India’s Supreme Court has admitted cross-appeals filed by Google, the country’s antitrust watchdog and a leading industry group over an appellate ruling that partly upheld findings of abuse of dominance in Google’s Play Store policies, the court said on Monday.
The appeals pit Google and its affiliates — Alphabet Inc, Google Ireland, Google India and Google India Digital Services — against the Competition Commission of India (CCI) and the Alliance of Digital India Foundation (ADIF). The case will be heard in November, The Economic Times reported.
The National Company Law Appellate Tribunal (NCLAT) in April upheld key CCI findings that Google abused its dominant position in the Android mobile device ecosystem by imposing restrictive billing practices and unfairly promoting its own payment service, Google Pay, in violation of Section 4(2)(e) of the Competition Act.
However, the tribunal reduced a ₹936 crore ($112 million) penalty imposed in October 2022 to ₹216.69 crore ($26 million), limiting it to revenue linked to the Play Store rather than Google’s global earnings. It also overturned CCI conclusions that Google had denied market access or stifled innovation, noting that its billing transactions accounted for less than 1% of UPI payments and that there was insufficient evidence of competitive harm.

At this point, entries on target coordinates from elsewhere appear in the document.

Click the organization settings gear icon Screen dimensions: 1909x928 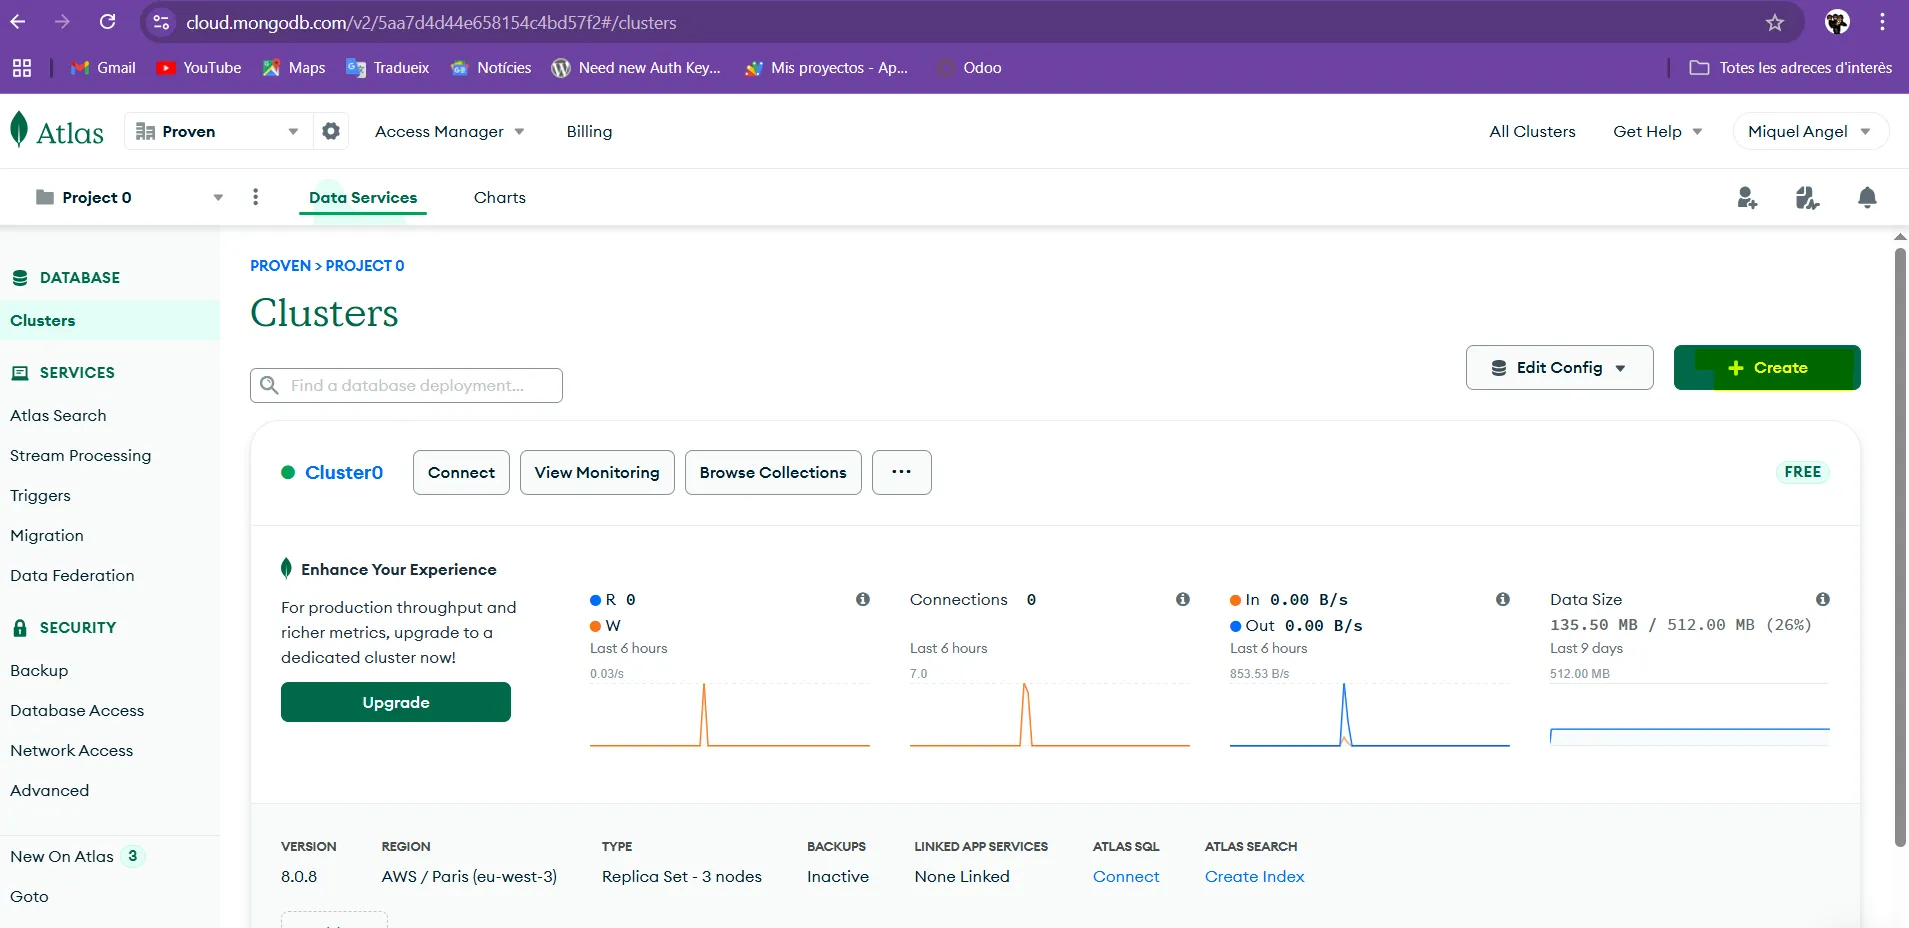tap(331, 131)
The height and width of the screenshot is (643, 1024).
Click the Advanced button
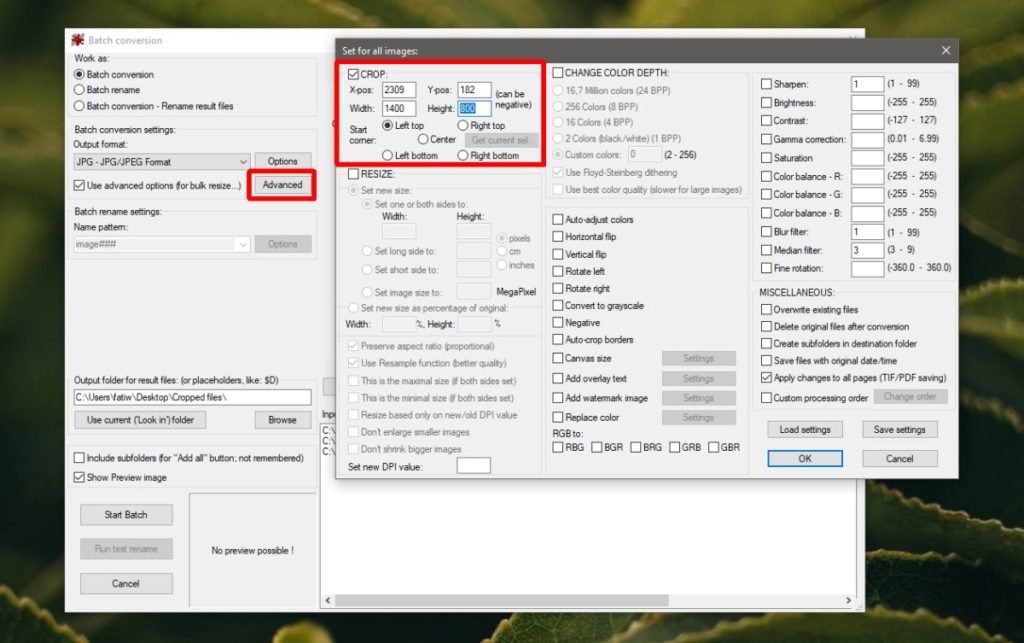point(281,185)
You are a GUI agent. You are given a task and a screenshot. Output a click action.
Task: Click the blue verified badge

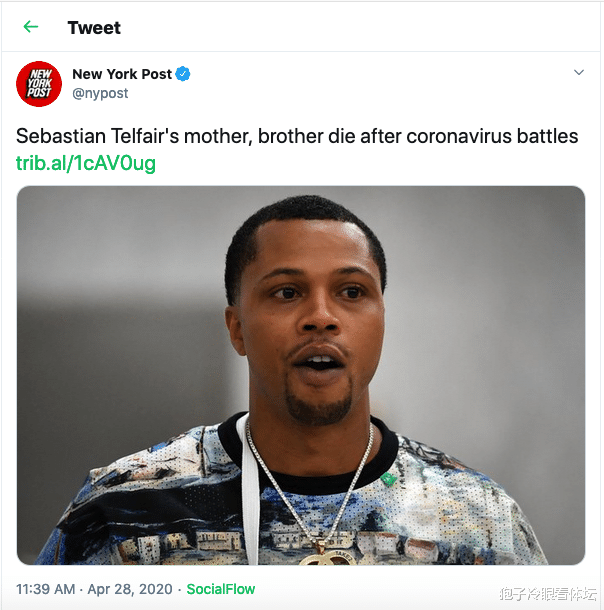point(183,74)
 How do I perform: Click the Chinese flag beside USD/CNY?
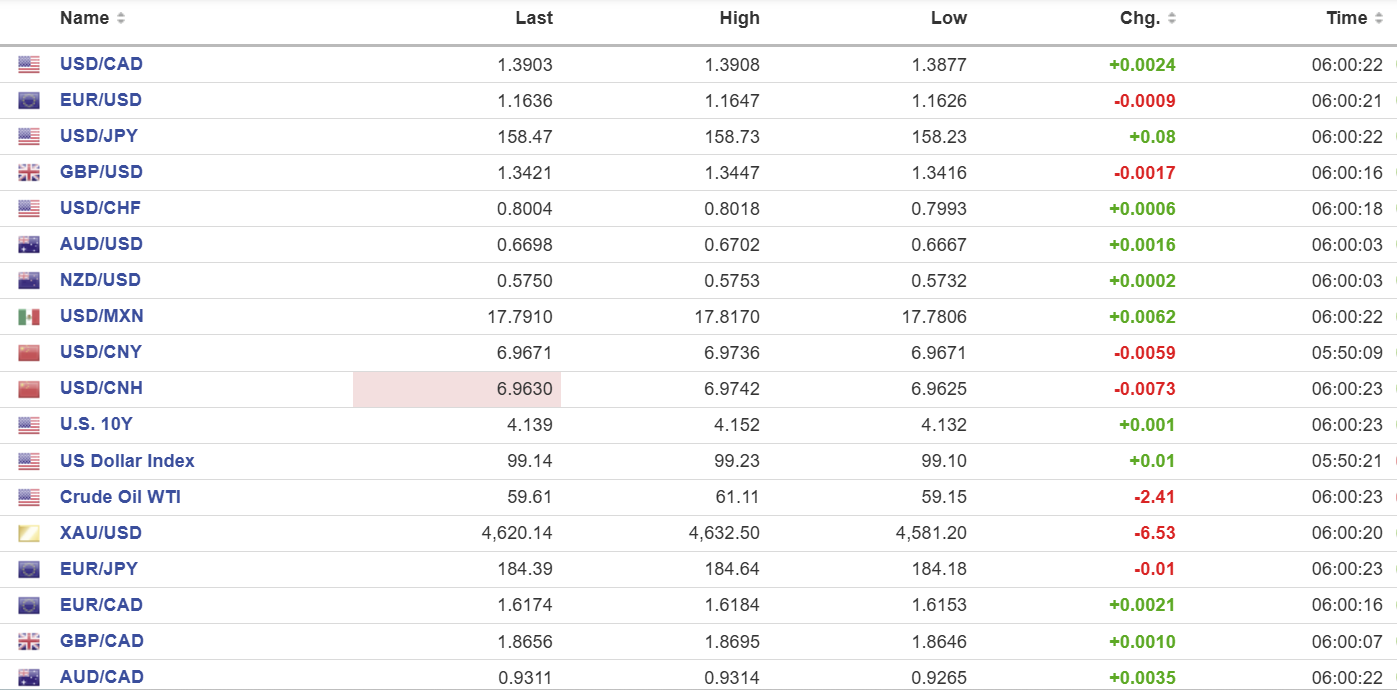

Google is also appealing a separate NCLAT order from May that corrected what the tribunal described as an “inadvertent error.” That order reinstated two directives originally issued by the CCI: requiring Google to disclose its data policies and prohibiting the use of billing data for competitive advantage.
The CCI’s 2022 penalty followed a probe which found Google forced developers to use its Play Billing System for paid apps and in-app purchases, while exempting its own services such as YouTube. The watchdog ordered the company to allow third-party billing options and ensure greater transparency over its data practices.
The dispute has drawn support from several Indian startups and industry bodies, including People Interactive India (Shaadi.com), Mebigo Labs (Kuku FM), the Indian Broadcasting and Digital Foundation, and the Indian Digital Media Industry Foundation, who have pressed for deeper scrutiny of Google’s billing and data policies.
The Supreme Court’s eventual ruling is expected to have far-reaching implications for app store governance and competition policy in one of the world’s largest and fastest-growing mobile markets.